As calls increase for greater transparency and circularity in critical metals, the gap between miners and recyclers is narrowing. Carly Leonida explores opportunities for mutual learning and growth

Some people will argue that recycling is the answer to a future short fall in critical metals supplies.

Recycling isn’t the answer, but it is an important part of the answer. It helps to relieve pressure on primary supply pathways which will be stretched almost to breaking point by the demands of the green energy transition.

Given the common goals of climate change and waste mitigation, it’s in everyone’s best interest to ensure that metals are used sparingly and in a way that maintains their quality so they can be reprocessed and recycled, lessening the need to extract virgin resources.

So, let’s discuss…

The level of recycling undertaken today varies greatly by commodity, the type of material or product it’s fashioned into, and how well optimised the local collection and recycling system is for that particular product.

For example, aluminium beverage cans have a short lifecycle and low value. In Europe, around 76% of cans are recycled (a combination of collection rate and recovery rate). In contrast, cars and buildings have a much longer life and greater value, and recycling of aluminium from the automotive and building sectors stands at around 90%.

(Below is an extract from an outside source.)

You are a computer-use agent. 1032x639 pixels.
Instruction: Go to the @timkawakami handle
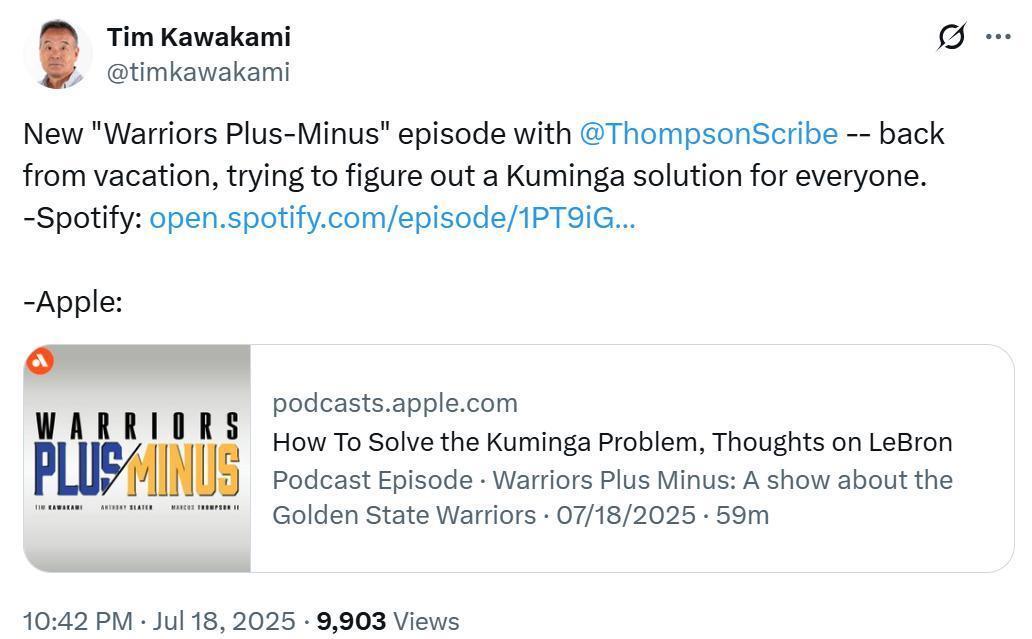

Optimising the system for both short and long-life products is important because aluminium recycling requires only 5% of the energy needed to produce the primary metal.

The International Aluminium Institute (IAI) projects that global demand for aluminium will grow by more than 80% by 2050 for use in technologies such as solar cells, wind turbines and lightweight vehicles.

Globally, around 70% of end-of-life aluminium is collected and recycled. The World Economic Forum states that if recycling rates remain the same to 2050, the increase in primary production necessary to meet demand will mean a rise in sectoral carbon emissions of around 45%.

Around 7 million tonnes of aluminium are not recycled each year. With no change in recycling rates, this is projected to reach 17 million tonnes per year by 2050. Recovery of 95% of this material would reduce demand for primary aluminium by 15%, avoiding 250 million tonnes of CO2 emissions each year.

Recycling practices for bulk metals are relatively well established but, for metals such as lithium and cobalt or rare earth elements (REEs), they’re less advanced. However, with proper recycling pathways in place, emerging waste streams from clean energy technologies like batteries and wind turbines could prove very valuable.

End-of-life recycling rates for selected metals. Source: IEA

In its report, The Role of Critical Minerals in Clean Energy Transitions, the IEA states that the amount of spent electric vehicle batteries reaching the end of their first life will surge after 2030.

While recycling won’t eliminate the need for continued investment in new supplies, by 2040 recycled quantities of copper, lithium, nickel and cobalt from spent batteries could reduce combined primary supply requirements by around 10%.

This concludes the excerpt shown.